David Jackson, one of the named plaintiffs, further described the events: “When the Tactical Team reached Mr. Jackson’s cell at approximately 11:30am or 12:00pm on January 10, 2020, they yelled, ‘Get on the fucking floor!’ Mr. Jackson lay on the floor, face-down. Despite his compliance, the Tactical Team entered the cell, stomped on Mr. Jackson’s head, and hit Mr. Jackson on the back of his head with a shield at least two times, causing a laceration and bleeding. The Tactical Team then tightly handcuffed Mr. Jackson and led him down the hallway, pulling him by his thumbs and wrists rather than his arms, causing extreme pain. The correctional officers brought Mr. Jackson to the visitation room, where he was strip-searched… The Tactical Team returned Mr. Jackson to the hallway outside of the visitation room, where he was forced to kneel, with dozens of other men, handcuffed and shackled, for five or six excruciating hours during which he was barred from resting back on his ankles, or resting his head against the wall.”

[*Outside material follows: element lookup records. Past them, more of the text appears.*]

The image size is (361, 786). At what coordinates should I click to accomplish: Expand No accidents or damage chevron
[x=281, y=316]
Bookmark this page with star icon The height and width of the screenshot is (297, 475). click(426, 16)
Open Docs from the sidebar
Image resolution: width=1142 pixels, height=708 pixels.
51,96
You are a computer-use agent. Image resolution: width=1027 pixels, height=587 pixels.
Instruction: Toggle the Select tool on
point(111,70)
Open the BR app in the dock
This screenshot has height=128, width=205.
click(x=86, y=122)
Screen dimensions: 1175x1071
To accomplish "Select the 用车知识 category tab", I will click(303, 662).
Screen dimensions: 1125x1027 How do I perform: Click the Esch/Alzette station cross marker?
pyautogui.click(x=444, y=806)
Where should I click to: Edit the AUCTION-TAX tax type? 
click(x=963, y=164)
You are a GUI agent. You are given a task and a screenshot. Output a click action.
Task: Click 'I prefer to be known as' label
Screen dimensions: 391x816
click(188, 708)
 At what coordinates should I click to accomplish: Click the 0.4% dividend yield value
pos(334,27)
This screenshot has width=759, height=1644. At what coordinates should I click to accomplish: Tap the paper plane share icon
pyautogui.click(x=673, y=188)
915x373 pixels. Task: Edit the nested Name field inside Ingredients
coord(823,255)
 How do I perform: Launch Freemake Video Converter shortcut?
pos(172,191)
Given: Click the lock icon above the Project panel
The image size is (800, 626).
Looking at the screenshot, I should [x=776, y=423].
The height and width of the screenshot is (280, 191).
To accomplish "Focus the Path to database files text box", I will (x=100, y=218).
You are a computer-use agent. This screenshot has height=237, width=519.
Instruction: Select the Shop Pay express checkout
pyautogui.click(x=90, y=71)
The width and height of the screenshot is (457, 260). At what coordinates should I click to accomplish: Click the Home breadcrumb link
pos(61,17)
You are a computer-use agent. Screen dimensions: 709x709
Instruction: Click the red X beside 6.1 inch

“As the complaint alleges in detail,” Hogan Lovells partner Anthony Fuller said, “ incarcerated individuals at the Souza-Baranowski Correctional Center suffered unconstitutional violence, cruelty, and degrading treatment during the month of retaliatory force against prisoners. Far from opposing this misconduct, corrections officials appear to have authorized and condoned practices and customs that allowed officers to violate prisoners’ rights with impunity.”
Danavian Daniel, a named plaintiff in the lawsuit, said, “DOC talks about rehabilitating people but the brutality during this time showed how they really feel about people in prison. What happened to me was terrifying and dehumanizing. The public has no idea how brutal and violent it can be behind the wall. We are bringing this lawsuit to expose the inhumane way the DOC treats the people they incarcerate.”
“The events that occurred at SBCC were enabled by an inadequate response to the guard
brutality that is endemic to the prison system,” the statement added. “In 2020, legislation in Massachusetts related to increased transparency, data collection, and accountability in correctional use of force practices died on the vine. This class action lawsuit highlights that brutality is not perpetuated by a few ‘bad apples’ but a broken system that not only fails to rehabilitate prisoners, but actively harms them physically and psychologically. We hope that this lawsuit will bring some needed accountability to a broken system.”